START RECORDS PROVIDED
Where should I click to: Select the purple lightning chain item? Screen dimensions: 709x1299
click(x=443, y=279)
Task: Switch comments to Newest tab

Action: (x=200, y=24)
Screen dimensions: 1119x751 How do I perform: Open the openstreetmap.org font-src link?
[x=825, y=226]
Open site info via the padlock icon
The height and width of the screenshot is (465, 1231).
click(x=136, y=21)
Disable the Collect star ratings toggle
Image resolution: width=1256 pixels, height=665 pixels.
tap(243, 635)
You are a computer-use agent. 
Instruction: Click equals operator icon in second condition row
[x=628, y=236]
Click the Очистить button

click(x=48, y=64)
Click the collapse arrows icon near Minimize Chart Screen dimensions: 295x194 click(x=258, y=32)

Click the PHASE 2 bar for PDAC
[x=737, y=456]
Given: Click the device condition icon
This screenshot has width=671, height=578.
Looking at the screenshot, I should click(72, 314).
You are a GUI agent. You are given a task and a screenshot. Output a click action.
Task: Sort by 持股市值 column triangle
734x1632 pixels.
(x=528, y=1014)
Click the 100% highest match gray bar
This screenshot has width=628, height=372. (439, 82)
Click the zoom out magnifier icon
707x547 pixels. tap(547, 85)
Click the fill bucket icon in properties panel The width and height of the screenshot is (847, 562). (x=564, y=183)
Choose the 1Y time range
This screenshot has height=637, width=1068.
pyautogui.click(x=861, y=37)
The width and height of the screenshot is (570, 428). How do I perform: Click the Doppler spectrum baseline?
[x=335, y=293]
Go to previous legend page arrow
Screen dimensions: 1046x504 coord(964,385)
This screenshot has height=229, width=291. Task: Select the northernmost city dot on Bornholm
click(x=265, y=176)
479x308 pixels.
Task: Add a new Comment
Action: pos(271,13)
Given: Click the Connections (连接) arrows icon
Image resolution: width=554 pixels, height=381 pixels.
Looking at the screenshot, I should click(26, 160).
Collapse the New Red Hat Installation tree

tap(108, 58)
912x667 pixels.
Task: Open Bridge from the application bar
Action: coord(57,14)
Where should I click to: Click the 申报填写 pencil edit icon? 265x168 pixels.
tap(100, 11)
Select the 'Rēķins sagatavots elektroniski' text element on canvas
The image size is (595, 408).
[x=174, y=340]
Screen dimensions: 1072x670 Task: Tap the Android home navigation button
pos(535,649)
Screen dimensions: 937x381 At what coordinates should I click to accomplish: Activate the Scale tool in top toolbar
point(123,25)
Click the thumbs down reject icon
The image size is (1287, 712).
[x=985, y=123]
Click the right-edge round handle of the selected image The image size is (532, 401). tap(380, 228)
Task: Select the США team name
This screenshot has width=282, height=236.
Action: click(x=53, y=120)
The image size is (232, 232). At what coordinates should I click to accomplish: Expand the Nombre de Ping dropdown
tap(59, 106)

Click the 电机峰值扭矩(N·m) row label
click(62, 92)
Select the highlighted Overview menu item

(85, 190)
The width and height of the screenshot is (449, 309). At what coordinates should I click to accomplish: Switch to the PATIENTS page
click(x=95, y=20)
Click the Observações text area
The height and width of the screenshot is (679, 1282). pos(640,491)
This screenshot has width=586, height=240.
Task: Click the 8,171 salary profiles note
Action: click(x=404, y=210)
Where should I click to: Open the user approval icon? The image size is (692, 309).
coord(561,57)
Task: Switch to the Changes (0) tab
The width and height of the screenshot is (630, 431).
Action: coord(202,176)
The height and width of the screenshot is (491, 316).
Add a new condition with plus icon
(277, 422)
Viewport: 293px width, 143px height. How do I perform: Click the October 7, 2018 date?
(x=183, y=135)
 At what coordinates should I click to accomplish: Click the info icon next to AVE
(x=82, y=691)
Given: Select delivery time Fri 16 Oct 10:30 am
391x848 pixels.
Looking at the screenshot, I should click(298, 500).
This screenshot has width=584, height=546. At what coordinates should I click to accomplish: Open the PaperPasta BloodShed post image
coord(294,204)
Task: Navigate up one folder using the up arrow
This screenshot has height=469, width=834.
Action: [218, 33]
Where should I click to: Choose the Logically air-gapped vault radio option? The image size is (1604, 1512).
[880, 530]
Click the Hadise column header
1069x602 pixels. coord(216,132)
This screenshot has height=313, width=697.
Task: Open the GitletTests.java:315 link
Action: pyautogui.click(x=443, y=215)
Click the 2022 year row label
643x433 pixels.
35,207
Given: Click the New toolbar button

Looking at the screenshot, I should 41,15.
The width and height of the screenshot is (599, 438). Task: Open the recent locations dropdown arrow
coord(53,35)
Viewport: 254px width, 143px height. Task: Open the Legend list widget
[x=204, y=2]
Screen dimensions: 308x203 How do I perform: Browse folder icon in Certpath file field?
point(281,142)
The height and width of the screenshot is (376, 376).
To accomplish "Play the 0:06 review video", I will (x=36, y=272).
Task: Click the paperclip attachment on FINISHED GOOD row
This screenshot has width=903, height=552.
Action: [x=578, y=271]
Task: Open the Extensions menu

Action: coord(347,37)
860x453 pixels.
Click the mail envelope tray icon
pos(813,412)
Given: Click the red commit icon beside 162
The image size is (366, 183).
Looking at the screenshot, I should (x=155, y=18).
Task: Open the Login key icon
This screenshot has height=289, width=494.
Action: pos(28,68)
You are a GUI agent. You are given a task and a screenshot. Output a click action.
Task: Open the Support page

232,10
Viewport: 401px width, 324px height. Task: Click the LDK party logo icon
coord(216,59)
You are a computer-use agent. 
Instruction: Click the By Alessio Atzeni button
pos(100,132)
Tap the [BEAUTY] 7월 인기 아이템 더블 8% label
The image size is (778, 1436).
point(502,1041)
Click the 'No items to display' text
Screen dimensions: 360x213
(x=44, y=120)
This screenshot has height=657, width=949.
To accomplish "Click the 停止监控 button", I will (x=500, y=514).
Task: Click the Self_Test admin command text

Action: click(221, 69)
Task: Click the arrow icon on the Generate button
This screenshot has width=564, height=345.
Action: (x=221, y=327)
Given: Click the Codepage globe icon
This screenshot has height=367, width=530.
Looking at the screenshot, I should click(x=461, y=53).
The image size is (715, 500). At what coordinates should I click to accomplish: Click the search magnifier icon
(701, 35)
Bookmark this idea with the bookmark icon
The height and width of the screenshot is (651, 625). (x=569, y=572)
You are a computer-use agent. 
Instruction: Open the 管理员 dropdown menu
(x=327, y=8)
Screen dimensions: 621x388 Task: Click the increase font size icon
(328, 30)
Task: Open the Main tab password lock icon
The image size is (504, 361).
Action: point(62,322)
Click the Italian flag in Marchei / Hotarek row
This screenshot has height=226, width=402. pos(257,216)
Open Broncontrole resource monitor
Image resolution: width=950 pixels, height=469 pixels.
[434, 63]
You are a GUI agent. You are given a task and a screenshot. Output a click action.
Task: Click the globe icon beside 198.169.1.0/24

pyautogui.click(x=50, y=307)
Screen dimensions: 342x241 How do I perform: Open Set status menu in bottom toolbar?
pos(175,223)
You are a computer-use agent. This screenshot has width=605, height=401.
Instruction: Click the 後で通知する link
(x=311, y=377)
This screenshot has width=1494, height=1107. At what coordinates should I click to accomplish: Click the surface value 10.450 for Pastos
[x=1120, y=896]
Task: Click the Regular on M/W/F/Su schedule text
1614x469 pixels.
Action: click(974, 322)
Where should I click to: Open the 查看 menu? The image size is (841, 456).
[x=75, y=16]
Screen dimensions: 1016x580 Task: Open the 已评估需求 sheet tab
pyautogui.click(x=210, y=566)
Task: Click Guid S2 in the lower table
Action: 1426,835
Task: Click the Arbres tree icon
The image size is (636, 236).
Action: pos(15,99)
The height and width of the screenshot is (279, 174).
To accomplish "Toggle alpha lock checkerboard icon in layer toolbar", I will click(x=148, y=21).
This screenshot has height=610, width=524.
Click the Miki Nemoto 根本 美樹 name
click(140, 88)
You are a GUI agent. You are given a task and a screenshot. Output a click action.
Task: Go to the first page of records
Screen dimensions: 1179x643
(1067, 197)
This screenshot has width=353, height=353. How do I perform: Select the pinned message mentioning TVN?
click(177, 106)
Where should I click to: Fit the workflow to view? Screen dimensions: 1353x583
END RECORDS PROVIDED
WHAT TO PRODUCE:
Lines from the start of the material through the line containing "Given: Click the Connections (连接) arrows icon" are wanted. Write them out exactly.

OUTPUT:
Where should I click to: Select the purple lightning chain item? Screen dimensions: 709x1299
click(x=443, y=279)
Task: Switch comments to Newest tab

Action: (x=200, y=24)
Screen dimensions: 1119x751 How do I perform: Open the openstreetmap.org font-src link?
[x=825, y=226]
Open site info via the padlock icon
The height and width of the screenshot is (465, 1231).
click(x=136, y=21)
Disable the Collect star ratings toggle
Image resolution: width=1256 pixels, height=665 pixels.
tap(243, 635)
You are a computer-use agent. 
Instruction: Click equals operator icon in second condition row
[x=628, y=236]
Click the Очистить button

click(x=48, y=64)
Click the collapse arrows icon near Minimize Chart Screen dimensions: 295x194 click(x=258, y=32)

Click the PHASE 2 bar for PDAC
[x=737, y=456]
Given: Click the device condition icon
This screenshot has width=671, height=578.
Looking at the screenshot, I should click(72, 314).
You are a GUI agent. You are given a task and a screenshot. Output a click action.
Task: Sort by 持股市值 column triangle
734x1632 pixels.
(x=528, y=1014)
Click the 100% highest match gray bar
This screenshot has width=628, height=372. (439, 82)
Click the zoom out magnifier icon
707x547 pixels. tap(547, 85)
Click the fill bucket icon in properties panel The width and height of the screenshot is (847, 562). (x=564, y=183)
Choose the 1Y time range
This screenshot has height=637, width=1068.
pyautogui.click(x=861, y=37)
The width and height of the screenshot is (570, 428). How do I perform: Click the Doppler spectrum baseline?
[x=335, y=293]
Go to previous legend page arrow
Screen dimensions: 1046x504 coord(964,385)
This screenshot has height=229, width=291. Task: Select the northernmost city dot on Bornholm
click(x=265, y=176)
479x308 pixels.
Task: Add a new Comment
Action: pos(271,13)
Given: Click the Connections (连接) arrows icon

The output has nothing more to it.